TF-TRT optimzied PB file is too large( variable merged? )

I used TF-TRT to optimize graph. But result PB file size is too big

I used the below script to convert graph.

docker run --rm --runtime=nvidia -it \
    -v /data:/tmp tensorflow/tensorflow:1.15.2-gpu-py3 \
    /usr/local/bin/saved_model_cli convert \
    --dir /tmp/model/1 \
    --output_dir /tmp/model.trt/1 \
    --tag_set serve \
    tensorrt --precision_mode FP32 --max_batch_size 32 --is_dynamic_op True

original PB size: 1.7M
optimized PB size: 1.1G
After look into the files, I found that there are no file under variables directory. My best guess is that every variables are merged to the optimized PB file.
original: variables/variables.data-00000-of-00001 856MB
optimized: no variables/variables.data-00000-of-00001 file

Because of PB size, i can’t load optimized model to tf-serving. there are 1gb limit for PB file.
Is there any known issue or am i used wrong option for optimizing?

Hi,

Could you please share the script and model file so we can help better?
Also, can you provide details on the platforms you are using:
o Linux distro and version
o GPU type
o Nvidia driver version
o CUDA version
o CUDNN version
o Python version [if using python]
o Tensorflow and PyTorch version
o TensorRT version

Meanwhile, please try generating the model in static mode or low precision.

Thanks

model file : https://drive.google.com/file/d/1xZrVktHH0yjjO-M0HbK2oHo3ViPFoF_9/view?usp=sharing.
GPU: V100
Driver Version: 418.67
CUDA Version: 10.1
environment: As I wrote in the above script, I used tensorflow/tensorflow:1.15.2-gpu-py3 docker image. So anyone can reproduce result.

I have tried static mode, and FP16. But there were no difference at all.
PB file is 1.1G and no variable files under variables directory.

Problem 1: According to the forum thread, what was the size of the optimized PB file?
Problem 2: Convert the rows, from the first row up to and including the line with "pos(83,215)", into a numbered list, omitting blank lines.
The forum thread and the rows are unrelated to each other.

Provided entries:
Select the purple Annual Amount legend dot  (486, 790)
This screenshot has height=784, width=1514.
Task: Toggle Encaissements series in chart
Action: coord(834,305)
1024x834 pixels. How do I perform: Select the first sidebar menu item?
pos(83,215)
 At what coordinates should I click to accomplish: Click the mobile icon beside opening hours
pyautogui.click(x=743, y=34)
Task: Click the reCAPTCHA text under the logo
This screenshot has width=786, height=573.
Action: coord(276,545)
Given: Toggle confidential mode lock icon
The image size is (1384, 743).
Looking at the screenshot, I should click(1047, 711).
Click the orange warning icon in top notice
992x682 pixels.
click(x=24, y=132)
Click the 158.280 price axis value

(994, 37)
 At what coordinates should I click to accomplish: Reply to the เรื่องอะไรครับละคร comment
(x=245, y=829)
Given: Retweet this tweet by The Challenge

Task result 1: 1.1G

Task result 2:
1. Select the purple Annual Amount legend dot  (486, 790)
2. This screenshot has height=784, width=1514.
3. Task: Toggle Encaissements series in chart
4. Action: coord(834,305)
5. 1024x834 pixels. How do I perform: Select the first sidebar menu item?
6. pos(83,215)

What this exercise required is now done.